====== TEXT TO READ

## Dilutions

SMIYAZAKI_1B
Posts: 56
Joined: Sat Aug 24, 2019 12:15 am

### Dilutions

So when it comes to dilutions, I understand how to calculate the molarity and concentration of the molecule or element; however, how can you solve for a volume of the water necessarily to dilute the solution to a given molarity with given volume? I feel like I have explained myself really badly so....
EX from the book: A student investigating the properties of solutions containing carbonate ions prepared a solution containing 8.124 g of Na2CO3 in a flask of volume 250.0 mL. Some of the solution was transferred to a buret. What volume of solution should be dispensed from the buret to provide 5.124 mmol Na2CO3?

Jasmine Vallarta 2L
Posts: 89
Joined: Sat Aug 17, 2019 12:18 am

### Re: Dilutions

I would use M(initial) x V(initial) = M(final) x V(final) and just manipulate this formula to get what you need

TYun_1C
Posts: 52
Joined: Wed Sep 11, 2019 12:16 am

### Re: Dilutions

You should use the M initial * v initial = M final * v final. However, that question seems kinda weird because we are solving for initial volume and have the initial molarity and final molarity but no final volume. They need to specify what the final volume of the solution is, so we can properly solve for the missing variable.

Tyler Angtuaco 1G
Posts: 111
Joined: Wed Sep 11, 2019 12:16 am

### Re: Dilutions

This question should not be solved using the formula for dilutions. It states that part of the solution has been transferred, but this does not mean that more water has been added to the original solution to change the concentration. Assuming that the solution is homogeneous, the concentration should remain the same even after you transfer a portion of the original solution into another container. Thus, with moles and concentration given, use the formula V=mol/concentration to find the answer.

saigorijavolu2k
Posts: 84
Joined: Sat Sep 28, 2019 12:15 am

### Re: Dilutions

I would use M1V1=M2V2.

I would start by making sure that all my numbers are in the correct units. Then I would plug in all the values that you know. From there I would solve for the unknown. Often times with dilutions you have to read the question carefully. In this case, just make sure that units are good

Siddiq 1E
Posts: 65
Joined: Fri Aug 09, 2019 12:15 am

### Re: Dilutions

For this problem, the equation M1V1=M2V2 is not appropriate. Instead use Molarity = Moles/Volume, manipulate so you get Volume = Moles/Molarity. Then convert grams to moles, use the molarity given in the equation, and solve for volume.

============

*LIST OF TASKS*.
a) List the usernames of everyone who replied to the first post in the forum thread on dilutions.
b) In the book problem quoted in the forum thread on dilutions, how many grams of Na2CO3 did the student dissolve in the flask?
c) Continue the forum thread on dilutions from its last reply.

====== SUPPLIED INFORMATION

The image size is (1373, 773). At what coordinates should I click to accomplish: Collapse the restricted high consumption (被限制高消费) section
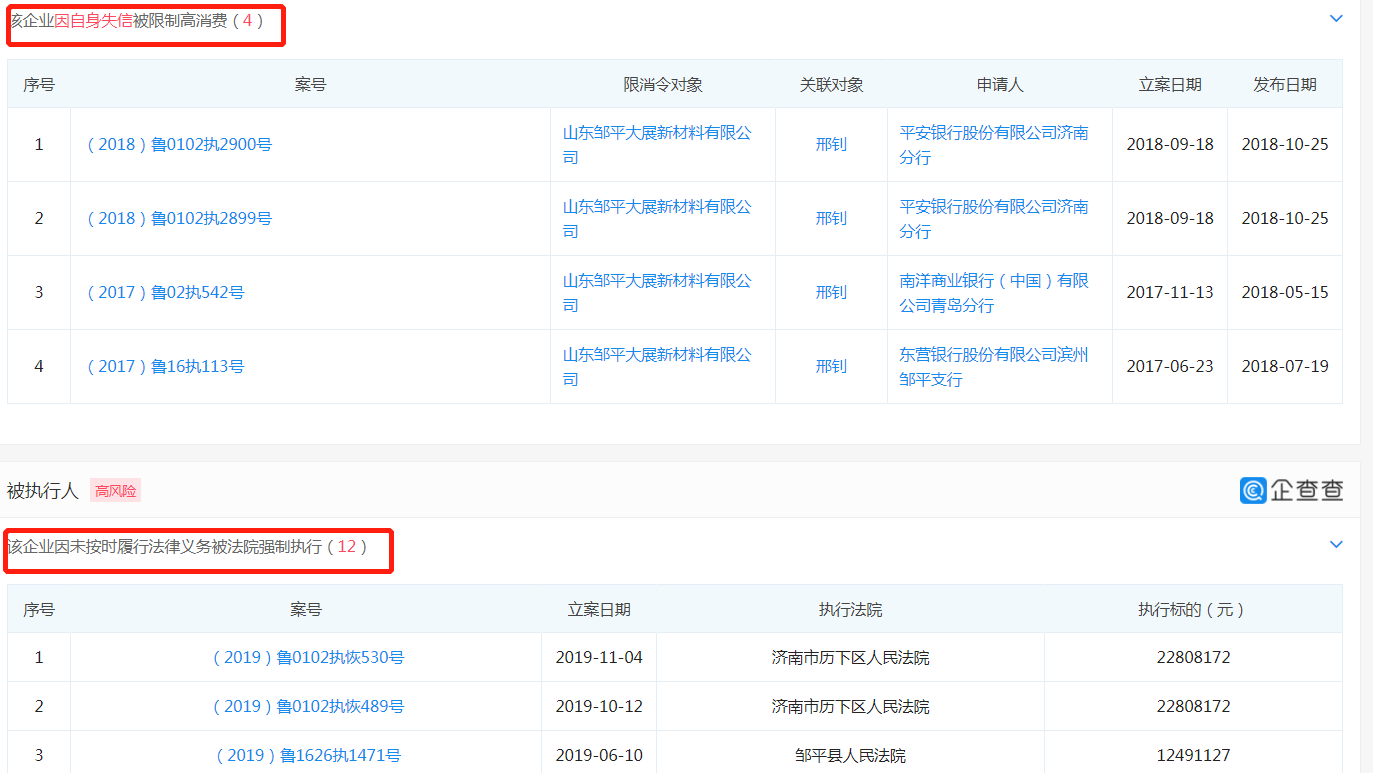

============

*ANSWERS PROVIDED*.
a) Jasmine Vallarta 2L, TYun_1C, Tyler Angtuaco 1G, saigorijavolu2k, Siddiq 1E

b) 8.124 g

c)
Rebekah Alfred 1J
Posts: 87
Joined: Thu Jul 11, 2019 12:15 am
Been upvoted: 1 time

### Re: Dilutions

When you are solving these type of problems, make sure you pay attention to the units! For this problem, some of the unit conversions you would need to do are converting the grams into moles and milliliters into liters.

emma brinton_3B
Posts: 53
Joined: Fri Aug 09, 2019 12:17 am

### Re: Dilutions

use the equation M1V1=M2V2 in order to solve the amount of volume needed to get the same molarity when diluting.

AChoudhry_1L
Posts: 55
Joined: Sat Sep 07, 2019 12:17 am

### Re: Dilutions

I would also use the M1*V1=M2*V2 formula in this situation. Plug in the known values and solve for the unknown. The only thing I would say is to be careful of units. Sometimes the units provided and the units asked for are different and you must convert them.

Harry Zhang 1B
Posts: 88
Joined: Sat Sep 14, 2019 12:16 am

### Re: Dilutions

When you see this kind of problem, the first thing to do is to just calculate the molarity of the original solution. Since the question is asking how much volume is needed to obtain a certain amount of moles of sodium carbonate, the logic here would be what volume of the original solution would contain the amount of moles of sodium carbonate that the question asks for. Therefore we should divide 5.124mmol by the original solution's molarity and you will have the volume needed.(millimole should be converted to moles first to cancel out the units and the unit left in the equation would be the volume unit for your answer: 5.124*10^-3 mol * L/mols of sodium carbonate in the original solution).

SimranSangha4I
Posts: 79
Joined: Sat Sep 14, 2019 12:17 am

### Re: Dilutions

I would use M (initial) X Volume (initial) = M (final) X Volume (final)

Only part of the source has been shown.